No sign of the parents. Had something happened to them? Had they abandoned these little ones? If so, why?
I stood before the nest, icy shock quickly melting into grief.
It had to be dealt with…
Armed with paper towels and cloths, I extricated the tiny lifeless babies. I carried them to the edge of the woods out back and covered them, together, in a deep bed of dry leaves. I couldn’t just throw them away; they had been living things. They had been growing. I couldn’t bury them; birds don’t bury their dead and furthermore, they’re creatures of the air.
They never got to fly.
I bid the babies goodbye and told them I was sorry that this was the best I knew to do for them, to let nature reabsorb them.
Then, the nest.
Finches sometimes reuse them.
If I were a mother bird, however, I wouldn’t want to reuse a nest where two of my precious babies had died.
I decided the nest—every one a unique masterpiece, this one threaded with tiny dried flowers and padded with white hair from some mammal—had to go. In case there were mites or germs or traces of decay…
It should be burned, I thought, as I pulled it away from the wreath.
Instead I wrapped it, bagged it, and threw it in the trash.
I almost threw the whole wreath in the trash, too, but just as I took it down, I remembered how, all winter long, two little birds slept in this wreath together at night, keeping each other warm, sometimes startling me by flying out when I opened the door.
No doubt it was the finch parents, staking their claim until nesting season.
I couldn’t throw the wreath away.
I guess…I know… well, just hoping…
I shook out the wreath and hung it back up.

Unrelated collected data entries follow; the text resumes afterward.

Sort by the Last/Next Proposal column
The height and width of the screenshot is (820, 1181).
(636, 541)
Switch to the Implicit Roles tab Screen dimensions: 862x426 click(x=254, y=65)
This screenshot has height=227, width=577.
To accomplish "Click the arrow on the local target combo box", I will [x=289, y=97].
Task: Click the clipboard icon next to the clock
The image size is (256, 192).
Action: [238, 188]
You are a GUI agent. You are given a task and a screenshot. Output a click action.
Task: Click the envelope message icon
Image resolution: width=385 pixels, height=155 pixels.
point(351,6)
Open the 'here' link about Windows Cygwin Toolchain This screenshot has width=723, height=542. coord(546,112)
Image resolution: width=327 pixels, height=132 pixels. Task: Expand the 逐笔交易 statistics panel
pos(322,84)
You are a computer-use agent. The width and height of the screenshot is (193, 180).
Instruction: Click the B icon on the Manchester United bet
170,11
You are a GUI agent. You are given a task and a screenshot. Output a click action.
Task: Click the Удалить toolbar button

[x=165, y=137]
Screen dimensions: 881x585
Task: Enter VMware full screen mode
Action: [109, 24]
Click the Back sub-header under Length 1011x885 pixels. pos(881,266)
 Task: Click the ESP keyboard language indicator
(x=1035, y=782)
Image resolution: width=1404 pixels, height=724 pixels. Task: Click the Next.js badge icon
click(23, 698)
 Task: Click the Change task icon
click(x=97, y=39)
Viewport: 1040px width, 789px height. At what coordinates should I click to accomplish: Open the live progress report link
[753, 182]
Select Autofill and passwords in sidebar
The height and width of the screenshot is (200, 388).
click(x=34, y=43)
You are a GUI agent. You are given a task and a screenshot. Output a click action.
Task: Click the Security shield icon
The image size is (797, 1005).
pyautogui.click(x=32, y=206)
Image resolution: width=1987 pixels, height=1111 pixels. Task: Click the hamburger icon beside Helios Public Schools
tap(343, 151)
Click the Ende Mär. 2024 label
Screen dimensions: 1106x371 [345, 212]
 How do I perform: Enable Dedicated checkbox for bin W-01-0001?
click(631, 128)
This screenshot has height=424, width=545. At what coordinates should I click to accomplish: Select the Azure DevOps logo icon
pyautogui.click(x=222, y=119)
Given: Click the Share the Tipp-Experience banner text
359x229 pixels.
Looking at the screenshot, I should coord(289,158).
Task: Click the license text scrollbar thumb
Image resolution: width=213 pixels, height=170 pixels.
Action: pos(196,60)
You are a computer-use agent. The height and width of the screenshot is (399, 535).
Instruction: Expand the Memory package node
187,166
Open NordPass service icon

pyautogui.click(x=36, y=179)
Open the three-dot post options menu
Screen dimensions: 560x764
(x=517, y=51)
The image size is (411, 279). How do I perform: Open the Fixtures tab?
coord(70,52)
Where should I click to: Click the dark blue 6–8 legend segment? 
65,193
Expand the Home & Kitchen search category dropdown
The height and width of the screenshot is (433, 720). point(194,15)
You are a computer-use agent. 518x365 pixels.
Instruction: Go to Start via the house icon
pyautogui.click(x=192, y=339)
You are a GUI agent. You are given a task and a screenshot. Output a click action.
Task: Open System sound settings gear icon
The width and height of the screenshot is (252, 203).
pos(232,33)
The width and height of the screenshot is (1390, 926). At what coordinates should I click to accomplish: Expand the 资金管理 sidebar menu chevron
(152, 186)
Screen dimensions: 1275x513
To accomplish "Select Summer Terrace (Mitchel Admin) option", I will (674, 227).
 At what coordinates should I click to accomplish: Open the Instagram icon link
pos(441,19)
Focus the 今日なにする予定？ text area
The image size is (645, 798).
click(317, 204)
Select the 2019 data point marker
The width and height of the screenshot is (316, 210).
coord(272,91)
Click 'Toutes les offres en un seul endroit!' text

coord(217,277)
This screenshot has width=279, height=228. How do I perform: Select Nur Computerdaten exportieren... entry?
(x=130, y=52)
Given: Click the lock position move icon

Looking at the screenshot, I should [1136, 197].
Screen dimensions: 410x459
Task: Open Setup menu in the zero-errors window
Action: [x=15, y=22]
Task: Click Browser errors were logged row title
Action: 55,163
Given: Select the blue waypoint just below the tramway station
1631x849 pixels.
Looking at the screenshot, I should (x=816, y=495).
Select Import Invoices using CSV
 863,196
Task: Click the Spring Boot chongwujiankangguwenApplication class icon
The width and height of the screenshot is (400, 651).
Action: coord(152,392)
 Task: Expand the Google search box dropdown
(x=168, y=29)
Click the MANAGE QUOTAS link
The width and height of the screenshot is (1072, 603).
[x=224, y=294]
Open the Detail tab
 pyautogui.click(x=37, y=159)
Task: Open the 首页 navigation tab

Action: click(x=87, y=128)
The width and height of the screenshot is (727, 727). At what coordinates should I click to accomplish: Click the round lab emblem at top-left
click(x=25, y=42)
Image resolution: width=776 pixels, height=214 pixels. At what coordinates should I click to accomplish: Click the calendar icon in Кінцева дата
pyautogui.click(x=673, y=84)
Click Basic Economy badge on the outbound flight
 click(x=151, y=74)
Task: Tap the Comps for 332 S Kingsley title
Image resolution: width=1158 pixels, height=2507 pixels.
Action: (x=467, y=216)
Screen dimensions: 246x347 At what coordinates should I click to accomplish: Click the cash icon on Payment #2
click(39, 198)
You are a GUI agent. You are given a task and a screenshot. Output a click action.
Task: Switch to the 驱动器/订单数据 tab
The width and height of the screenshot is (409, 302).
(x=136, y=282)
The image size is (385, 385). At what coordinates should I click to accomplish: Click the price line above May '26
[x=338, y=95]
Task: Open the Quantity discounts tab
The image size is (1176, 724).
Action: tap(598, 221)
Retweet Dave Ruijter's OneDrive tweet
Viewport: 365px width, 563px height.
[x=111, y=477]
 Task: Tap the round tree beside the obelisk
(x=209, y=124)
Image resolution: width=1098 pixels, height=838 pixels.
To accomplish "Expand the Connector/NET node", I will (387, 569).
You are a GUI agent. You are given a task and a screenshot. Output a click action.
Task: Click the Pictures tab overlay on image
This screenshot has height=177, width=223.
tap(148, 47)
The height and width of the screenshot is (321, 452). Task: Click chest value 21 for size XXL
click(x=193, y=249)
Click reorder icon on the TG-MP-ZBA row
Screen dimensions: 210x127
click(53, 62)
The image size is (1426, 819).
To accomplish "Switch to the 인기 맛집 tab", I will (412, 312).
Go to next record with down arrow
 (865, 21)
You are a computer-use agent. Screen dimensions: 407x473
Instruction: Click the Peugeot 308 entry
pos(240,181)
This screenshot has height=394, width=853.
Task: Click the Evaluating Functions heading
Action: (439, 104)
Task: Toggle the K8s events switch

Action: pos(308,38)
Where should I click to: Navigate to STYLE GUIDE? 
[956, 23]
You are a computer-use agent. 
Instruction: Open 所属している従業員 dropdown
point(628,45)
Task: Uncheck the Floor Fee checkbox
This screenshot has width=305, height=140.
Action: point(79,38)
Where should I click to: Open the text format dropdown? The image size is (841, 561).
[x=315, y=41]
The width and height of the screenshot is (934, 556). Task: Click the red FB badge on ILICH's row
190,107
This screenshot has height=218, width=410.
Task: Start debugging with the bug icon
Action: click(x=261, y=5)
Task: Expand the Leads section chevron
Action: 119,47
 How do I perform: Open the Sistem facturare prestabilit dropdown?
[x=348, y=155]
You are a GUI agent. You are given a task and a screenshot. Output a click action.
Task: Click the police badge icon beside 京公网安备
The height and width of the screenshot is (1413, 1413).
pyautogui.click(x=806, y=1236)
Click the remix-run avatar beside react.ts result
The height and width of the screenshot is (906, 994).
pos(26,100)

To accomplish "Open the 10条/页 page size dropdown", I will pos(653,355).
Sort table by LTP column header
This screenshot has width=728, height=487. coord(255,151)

Monday evening, I was forlorn. I read everything I could find online about bird babies dying in nests. I read that bird parents grieve for their lost ones. I peeked out of the front blinds; I am sure I saw a little shadowy figure on the porch railing, just as it saw me and darted away, without a sound.
I didn’t sleep well.
Tuesday morning, as I got dressed for work, the silence was depressing. This is the time I’d hear them most, the parents with their song-chatter, the chorusing baby voices…
So I went outside with my Merlin Bird Sound ID app. It picked up robins, a mockingbird, a Carolina wren, a chipping sparrow, a mourning dove…no house finches.
I drove to work heavy-hearted, knowing that there are countless other birds for the savoring and that in the human world incomparable horrors are steadily unfolding…yet that’s why the finches matter. One bit of joy that softens the edges of the blade. A little song of light against a devouring darkness. A tiny comfort on the wing, a fleeting moment of transcendence…
Tuesday afternoon I came home and checked the wreath.
I don’t know what I expected. I don’t even know if this is wise or healthy (when is a thing officially an obsession?).
It didn’t look any different. I thought I saw one shred of green grass hung in the grapevine where the nest used to be…probably a remnant.
I tried Merlin Bird Sound ID again. —Crows! You are SO. LOUD. Chickadee, cardinal, dark-eyed junco…blue-gray gnatcatcher? Chipping sparrow, osprey. —Osprey! Several of them, impossibly high overhead, calling in their wild, echoing sea-song bursts.
But even in my awe…no finches.
As I turned to leave the driveway a bird sailed right past my head to land in the crape myrtle.
I couldn’t believe it: Papa Finch! Speckled brown, gorgeous red head…I’d know him anywhere.
Then another swoop over the fence to the backyard, not so far from where I laid the babies to rest…is that Mama Finch? Am I making this up? The power of suggestion, or wishful thinking? Writer’s imagination?
I came back into the house to watch a while through the beveled glass of the front door… clandestine operations…
It wasn’t long before he appeared on the garage roof top.
Papa Finch.
With something trailing from his beak.
‘THEY ARE REBUILDING!” I cried aloud to no one, before I remembered to be clandestine.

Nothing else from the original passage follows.